Immuron Limited (NASDAQ: IMRN) has received $4.45 million in funding from the US Department of Defense (DoD) for a new research agreement.
Immuron receives research funding from DoD
The goal of this new agreement, dubbed “Biologics License Application (BLA) of a therapeutic Bovine Immunoglobulin supplement targeting Travelers’ Diarrhea caused by Enterotoxigenic Escherichia Coli (ETEC),” is to test and confirm the efficacy of a single large Travelan dose regimen in a controlled human infection model (CHIM) trial using the enterotoxigenic Escherichia coli (ETEC) strain This single, larger dose regimen may be better appropriate for military people.
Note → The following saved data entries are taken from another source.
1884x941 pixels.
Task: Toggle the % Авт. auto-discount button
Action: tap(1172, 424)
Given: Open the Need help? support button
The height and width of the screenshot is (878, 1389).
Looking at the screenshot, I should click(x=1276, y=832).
The clinical research will enroll up to 60 participants randomly assigned to either a once per day 1200 mg of Travelan dose or a placebo. Because the inpatient hospital can accommodate up to 30 study participants at a time, the trial will be split into two groups). The anticipated clinical study’s findings will also be used to help determine the dose in the key third phase registration studies for BLA approval. A project launch meeting with the US government sponsors has been set for the end of January.
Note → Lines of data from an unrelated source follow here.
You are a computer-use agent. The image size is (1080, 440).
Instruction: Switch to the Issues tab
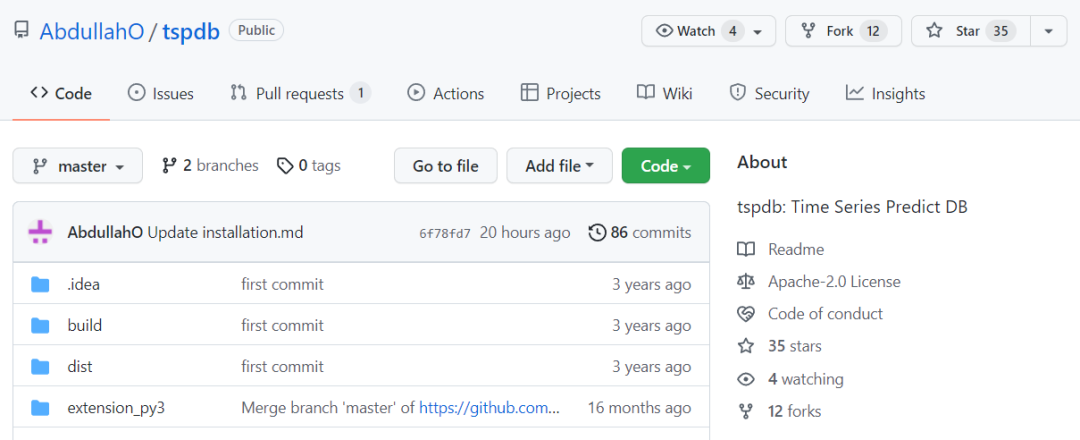(x=161, y=94)
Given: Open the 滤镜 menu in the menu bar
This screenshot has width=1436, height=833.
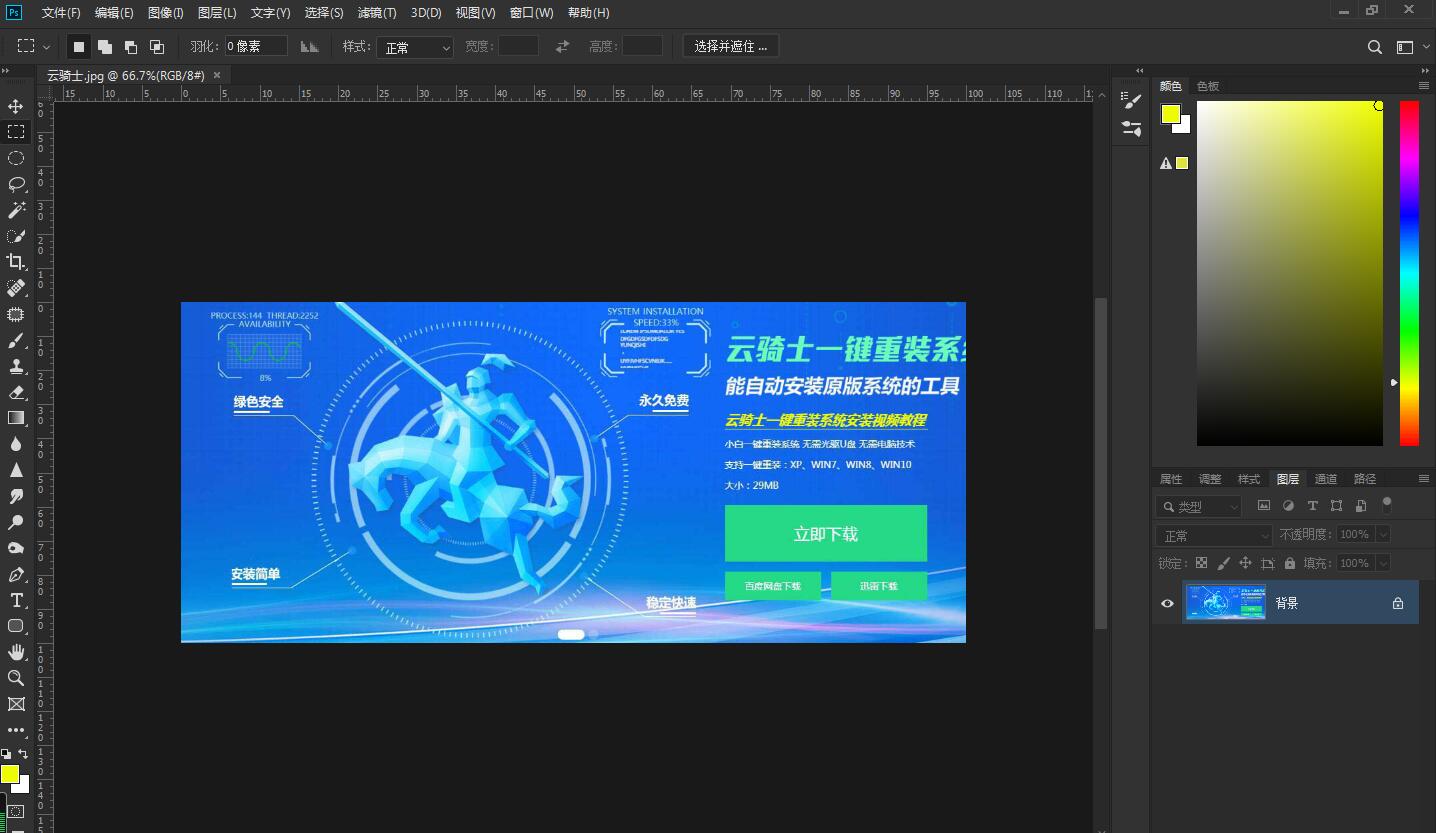Looking at the screenshot, I should (x=377, y=12).
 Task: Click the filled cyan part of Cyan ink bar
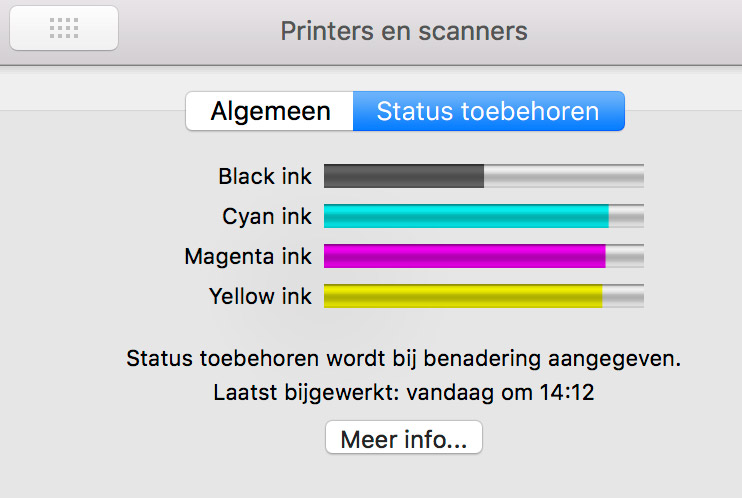point(465,216)
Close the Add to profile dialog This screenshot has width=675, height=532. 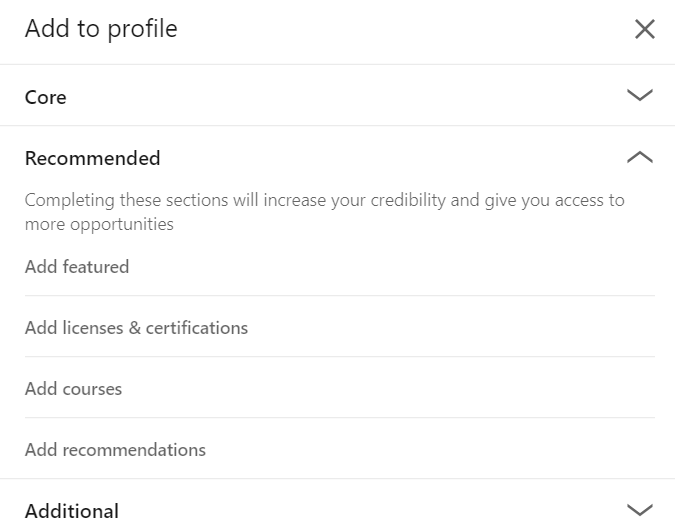tap(645, 29)
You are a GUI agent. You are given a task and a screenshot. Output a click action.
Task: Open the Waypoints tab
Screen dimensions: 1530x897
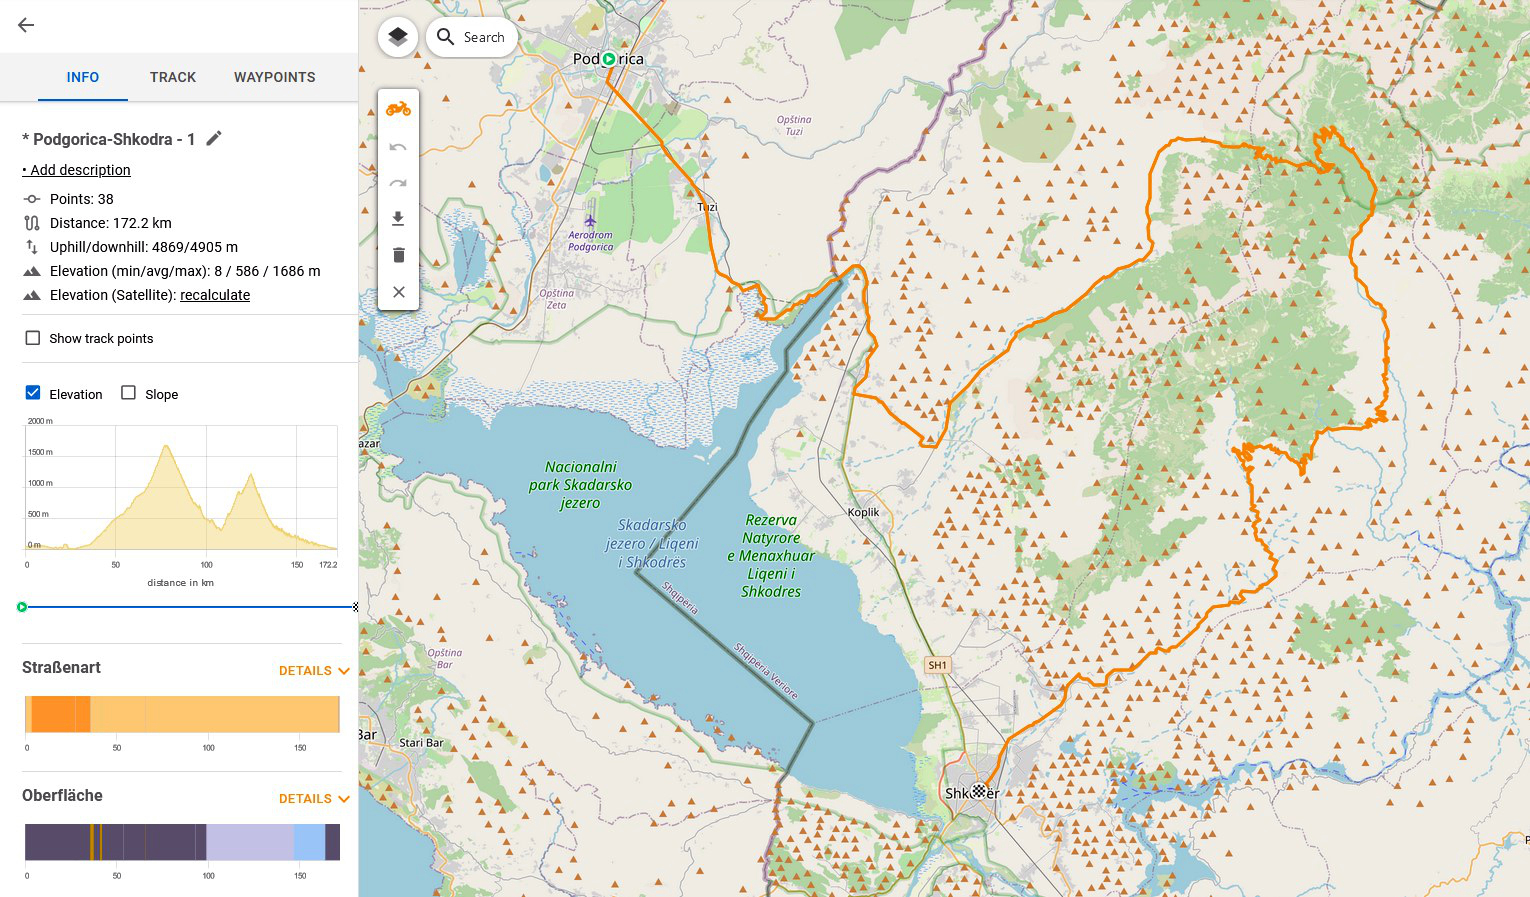(x=274, y=77)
New research expands Immuron’s clinical development program
CEO Dr. Jerry Kanellos said, “This new project expands our clinical development program and represents the first of several significant clinical trials which the company expects to undertake with the US Military in 2022. The NMRC also plans to clinically evaluate the protective efficacy of our new oral therapeutic targeting Campylobacter and ETEC this year in two controlled human infection-model clinical trials, with one trial focusing on the ability of the hyperimmune product to protect volunteers against moderate to severe campylobacteriosis, and the second trial focusing on ETEC infections. The new funding is testament to the value proposition our hyperimmune bovine polyclonal colostrum technology offers to benefit the US Military as well as the civilian international traveling population.”
The proposed development plan is based on Travelan’s clinical and commercial trial experience. When challenged with ETEC, two company-sponsored clinical studies showed that Travelan provided 84 percent to over 90% protective effectiveness against severe diarrhea.